That first night, a Tuesday for God’s sake, ended with Aaron vomiting into the curb and me supporting most of his drunken weight all the way back to his apartment. We shared some work with each other soon after, though the pages Aaron sent me were so embryonic as to be almost insulting, more scattered notes than a workable draft.
How did things go from that to the book he eventually published? I certainly didn’t help him achieve any such transformation. I saw something flash between Cass and Aaron in the first moments after I introduced them, an odd extra beat of interest when they began talking. He was an even bigger lift, rescue- wise, than I was, and like Cass, an honest snob.
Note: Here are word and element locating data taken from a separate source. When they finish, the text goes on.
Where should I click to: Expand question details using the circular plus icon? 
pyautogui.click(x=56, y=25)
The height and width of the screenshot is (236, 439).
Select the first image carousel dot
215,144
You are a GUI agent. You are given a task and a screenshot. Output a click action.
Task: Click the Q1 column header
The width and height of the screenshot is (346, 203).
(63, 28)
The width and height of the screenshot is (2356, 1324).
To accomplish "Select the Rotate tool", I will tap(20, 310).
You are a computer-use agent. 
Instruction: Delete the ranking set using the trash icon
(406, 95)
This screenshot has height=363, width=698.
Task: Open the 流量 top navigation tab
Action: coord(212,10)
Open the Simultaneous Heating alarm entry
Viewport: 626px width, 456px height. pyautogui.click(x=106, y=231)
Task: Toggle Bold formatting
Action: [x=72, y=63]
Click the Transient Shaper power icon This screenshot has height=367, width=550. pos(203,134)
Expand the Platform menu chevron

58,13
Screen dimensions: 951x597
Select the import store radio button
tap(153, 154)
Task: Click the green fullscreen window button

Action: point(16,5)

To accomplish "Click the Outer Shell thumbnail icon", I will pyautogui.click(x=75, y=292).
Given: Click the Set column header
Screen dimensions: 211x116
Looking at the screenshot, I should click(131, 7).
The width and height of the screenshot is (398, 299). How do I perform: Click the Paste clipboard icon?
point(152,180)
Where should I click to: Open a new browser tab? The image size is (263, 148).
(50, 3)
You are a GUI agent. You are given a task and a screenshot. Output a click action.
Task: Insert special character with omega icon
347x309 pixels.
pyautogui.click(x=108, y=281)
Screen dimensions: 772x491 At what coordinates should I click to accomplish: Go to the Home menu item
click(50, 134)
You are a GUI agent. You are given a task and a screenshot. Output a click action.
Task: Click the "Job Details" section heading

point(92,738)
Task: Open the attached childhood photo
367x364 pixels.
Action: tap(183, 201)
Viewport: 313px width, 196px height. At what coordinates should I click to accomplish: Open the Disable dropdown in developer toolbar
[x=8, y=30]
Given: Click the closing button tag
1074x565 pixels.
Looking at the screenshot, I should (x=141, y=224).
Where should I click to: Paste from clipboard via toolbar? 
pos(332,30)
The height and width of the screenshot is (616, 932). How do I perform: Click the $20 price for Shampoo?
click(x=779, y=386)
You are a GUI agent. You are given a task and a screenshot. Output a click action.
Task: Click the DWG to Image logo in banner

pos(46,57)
Had I put them together out of spite, knowing they’d screw each other up?
Or was it a rare act of selflessness, knowing that, even if that was the case, they’d be into it? By the end of the night, Aaron had picked a fight with somebody bigger than him, and Cass, God bless her, had called a cab after Aaron threw a (feeble, mostly symbolic) punch, got hit (glancingly) in the face in return, and was asked (told firmly) to leave.
I wondered whether they were still together, and whether Cass was still grateful I’d introduced them. They’d both long since gone offline. I texted Cassandra: “You doing OK with all this?” Ten seconds later, I checked my phone for a response. Nothing. I put the phone on the windowsill facedown, picked my book back up. I read half a page, picked up my phone again. I texted Violet. “I hope things are a little better today. I promise my attitude has been adjusted.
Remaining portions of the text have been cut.